21. The “questions” for determination in this case then cannot be divorced from the subject of adjudication by Hon Lady Justice Ngugi and as I stated elsewhere in this ruling, if reference to that judgment is removed from the petition, the petition becomes devoid of any basis for a dispute or controversy. I do not therefore agree with Mr Muigai that this matter should be stayed pending determination of the pending appeal. To allow it to stay on the court rolls would aggravate the abuse of process as it will necessarily mean that the same issues will be re-litigated once the Court of Appeal has pronounced itself on the matters in issue.

22. The substance of the Justice Ngugi’s determination was the President’s power and whether the President is subject to the law. If the inquiry in the present petition proceeds and succeeds, the Court would have to examine and analyse the judgment and categorically state that Justice Ngugi was wrong. This is the approach that is not permitted as it is a collateral attack on a valid judgment of a competent Court.
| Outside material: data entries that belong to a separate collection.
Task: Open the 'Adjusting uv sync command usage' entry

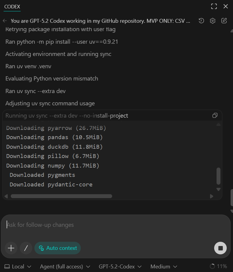Action: coord(50,103)
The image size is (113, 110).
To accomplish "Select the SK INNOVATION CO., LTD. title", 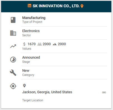I will [56, 6].
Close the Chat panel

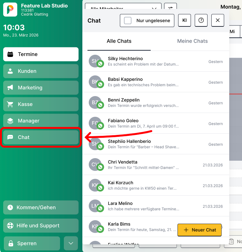click(218, 20)
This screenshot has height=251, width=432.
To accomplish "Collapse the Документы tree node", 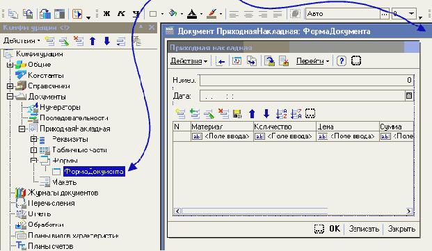I will tap(10, 97).
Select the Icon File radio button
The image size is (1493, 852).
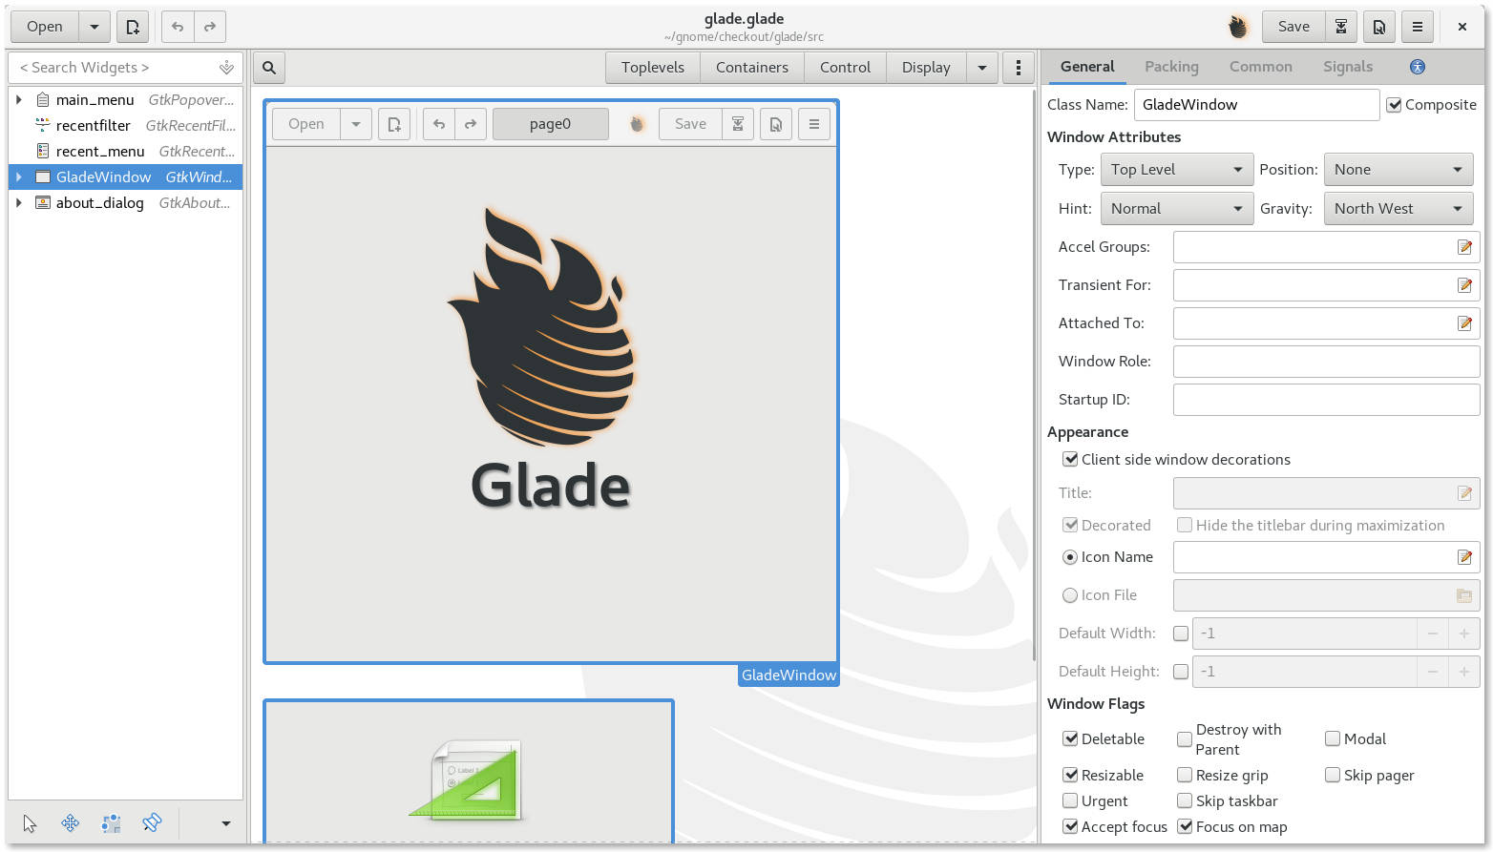(1070, 594)
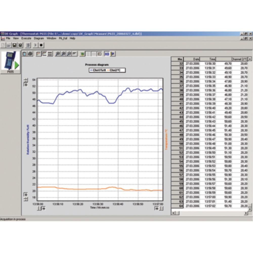This screenshot has height=253, width=253.
Task: Switch to the table grid view icon
Action: [x=50, y=54]
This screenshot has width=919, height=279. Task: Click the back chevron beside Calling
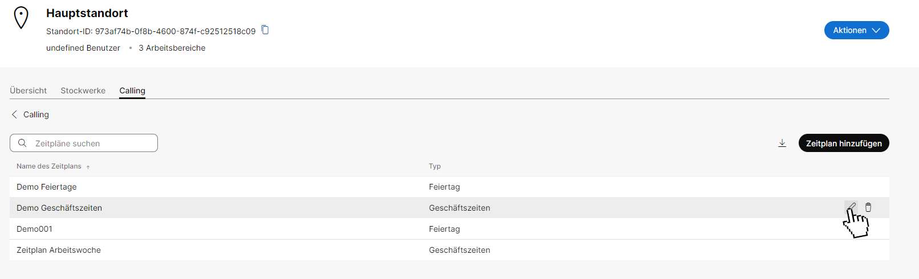14,114
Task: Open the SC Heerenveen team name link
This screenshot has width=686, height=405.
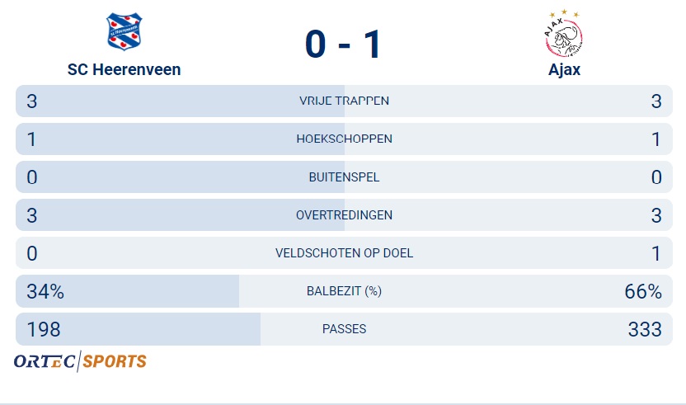Action: (124, 69)
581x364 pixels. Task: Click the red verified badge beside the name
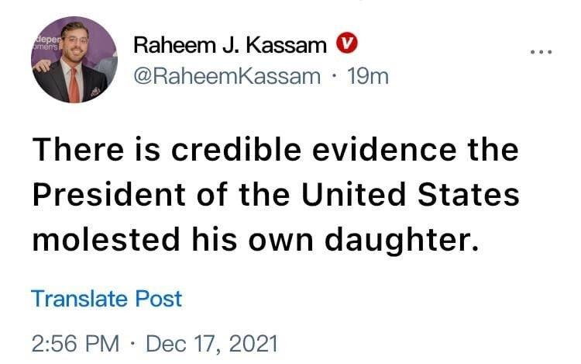[347, 43]
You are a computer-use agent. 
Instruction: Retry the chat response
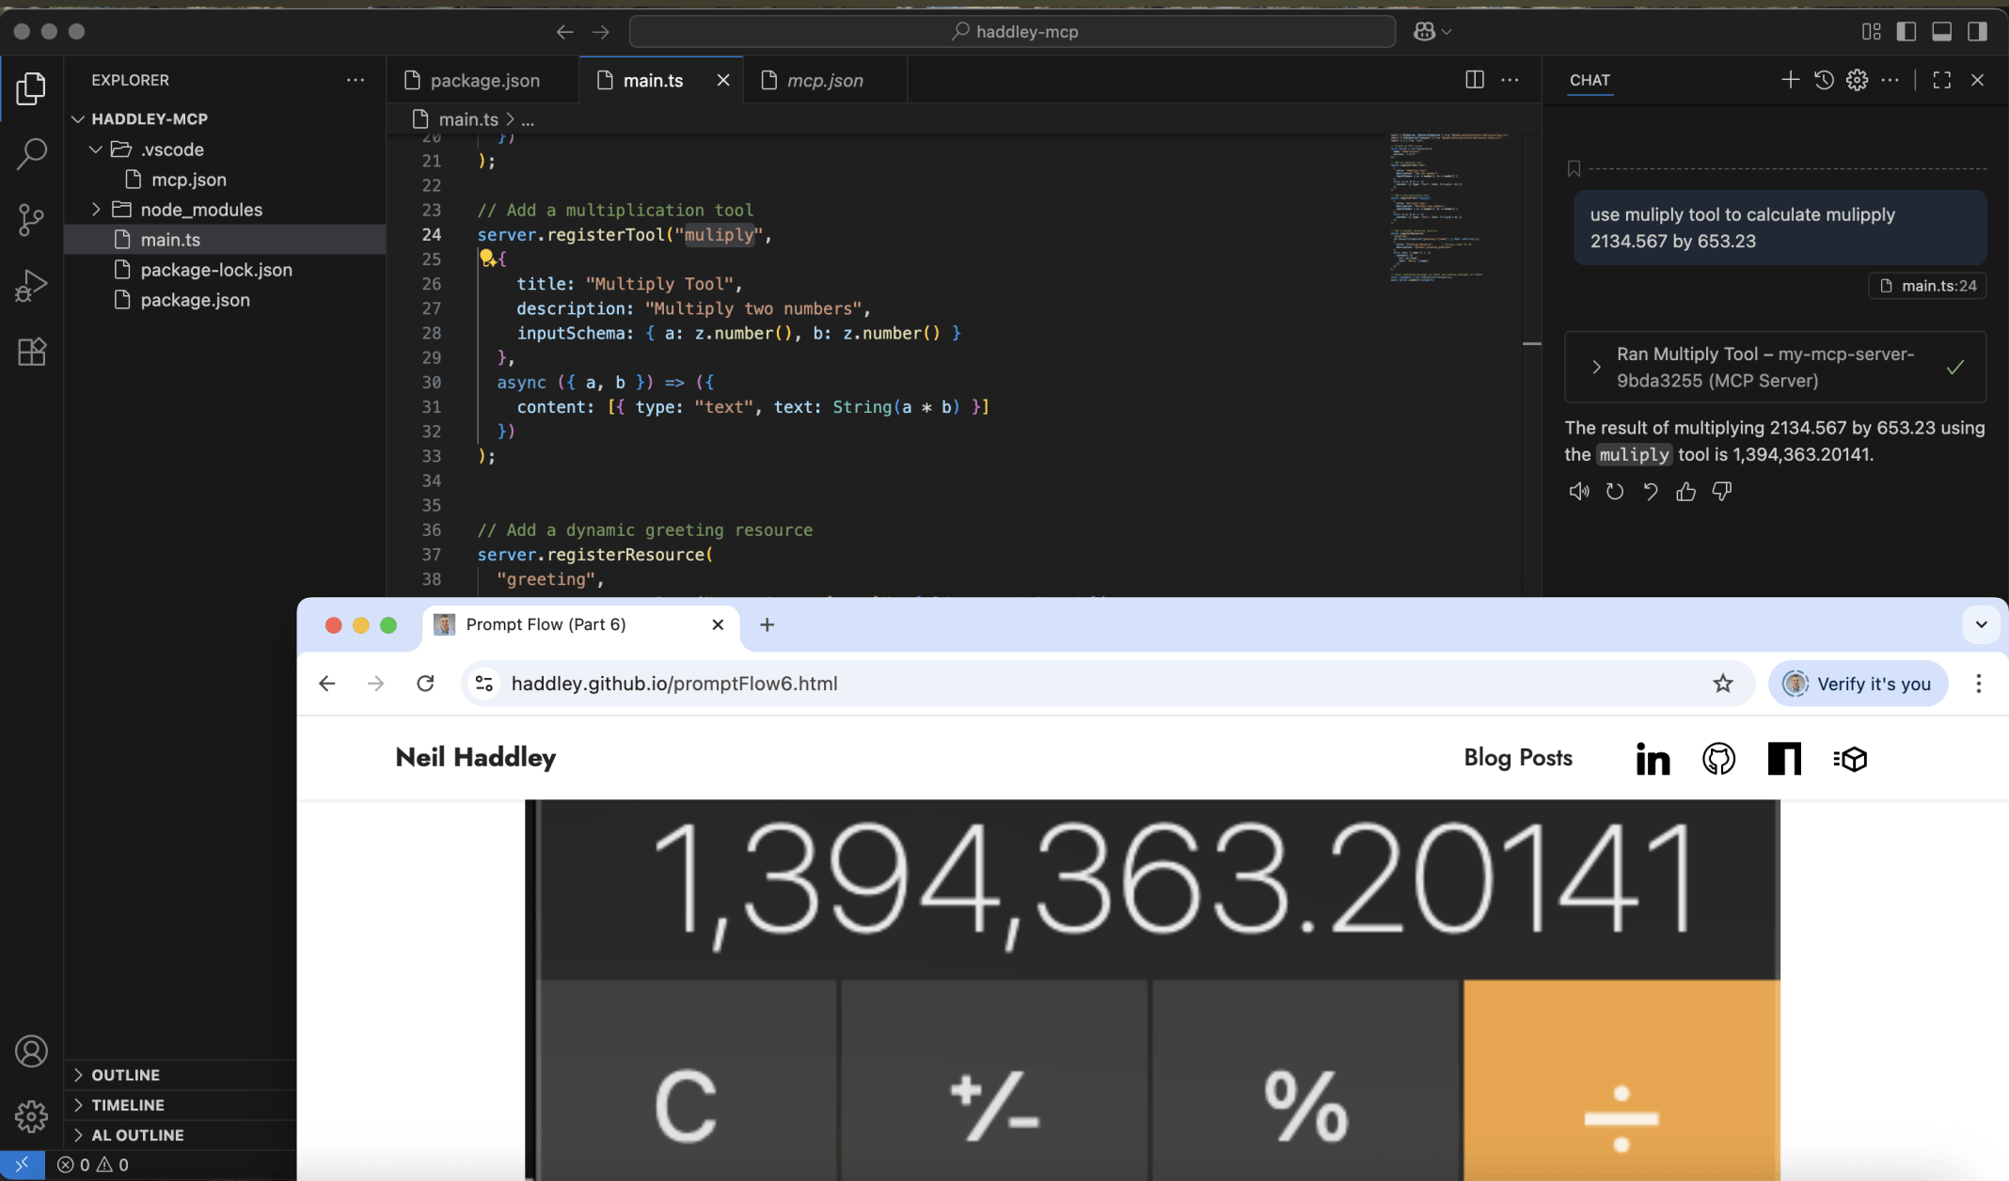(x=1614, y=491)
23. I agree with the respondent that in light of the case of Peter Ng’ang’a Muiruri v Credit Bank Limited and Others (Supra), it is now well established that the a litigant will not be permitted to challenge the decision of a High Court Judge by filing a separate petition to challenge the judgment (See also Philip Kipchirchir Moi v Attorney General Limited and Another Nairobi Petition No. 65 of 2012 (Unreported), Robert Mwangi v Shephered Catering Limited and Another Nairobi Petition No. 84 of 2012 (Unreported), John Githongo and Others v Harun Mwau and Others Nairobi Petition No. 44 of 2012 (Unreported)).

Disposition

24. On the basis of what I have stated, I am afraid I cannot permit the case to proceed on the course proposed by the petitioners. I find and hold that this petition is an abuse of the court process and it calls to be struck out. It is hereby struck out with no order as to costs.

DATEDandDELIVEREDatNAIROBI this 14th day of December 2012

D.S. MAJANJA

JUDGE

Mr K. Mungai instructed by Murgor and Company Advocates for the petitioner.

Mr E. Bitta, Senior Litigation Counsel, instructed by the State Law Office for the 1st respondent.